Corporações privatizam bens comuns que destroem o meio ambiente, monetizam a vida, a saúde, a educação, o sistema carcerário. A vida se torna commodity. Neste momento se torna decisivo discutir outros modelos econômicos, dar visibilidade a a economia da colaboração, economia solidária, comércio justo, finanças solidárias, redes de produção de commons para além do Estado sequestrado.
Laboratórios e redes de inovação
Hoje temos no Brasil tem mais de 150 moedas sociais, e uma enorme quantidade de bancos comunitários, experiências de co-working, redes de colaboração informais. Uma riqueza que vem da pobreza, das bordas, dos centros de inovação sociais e tecnológicas.
Há séculos no Brasil, os pobres e as minorias não esperam mais nada ou pouco do Estado, daí essas construções autonomistas, com grupos da tradição popular, jovens vindos das periferias que produzem mudanças de comportamento, mudanças culturais. Mesmo no ciclo virtuoso, a América Latina tem vivido sempre em crise.
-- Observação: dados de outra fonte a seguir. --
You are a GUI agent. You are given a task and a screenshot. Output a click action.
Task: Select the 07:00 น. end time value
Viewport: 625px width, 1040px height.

A crise é o nosso normal, porque o modelo do capitalismo liberal despotencializa os muitos, ao monetizar a vida.
Temos um devir latino-americano do mundo, o Brasil dos autonomistas, da inovação cidadã, do faça você mesmo, das tecnologias sociais, da cultura da festa e da solidariedade, da colaboração, do mutirão. Experiências arraigadas nos territórios e culturas tradicionais, na cosmovisão indígena, nos grupos de matriz-africana, nas periferias. Mas também uma globalização dos discursos de ódio e de pânico das diferenças, instalados em uma cultura patriarcal e neoescravagista, um capitalismo mafioso em que o Estado gere com os poderes fáticos (crime organizado, máfias corporativas e empresariais).
Dependendo do nosso “ponto de existência”, podemos achar que estamos em um ponto de mutação radical ou em uma democracia em agonia. Acredito que a crise das democracias é apenas um sinal de que algo novo está nascendo: democracia direta e plebiscitária inspirada na velocidade e no tempo real das redes, novas economias, moedas, finanças justas, a cultura hacker, a cultura das redes, a governança, a mídia livre, os laboratórios de inovação cidadã, as tecnologias do comum são forças emergentes em um presente urgente e esfacelado.
Modelos alternativos de desenvolvimento não predatório com redistribuição de riquezas e desmonetização da vida estão surgindo. A inovação cidadã produz commons, bem comum, e encontra soluções e processos “de baixo para cima” e que remixam experiências ancestrais com a apropriação tecnológica produzindo processos colaborativos e de inovação nos territórios.
Existe vida após os golpes e depois de processos de assujeitamento coletivos traumáticos são correntes subterrâneas que não forma interrompidas, são um “rio que vem do Éden” e que traz as experiências de resistência e criação para além dos contextos históricos explodidos.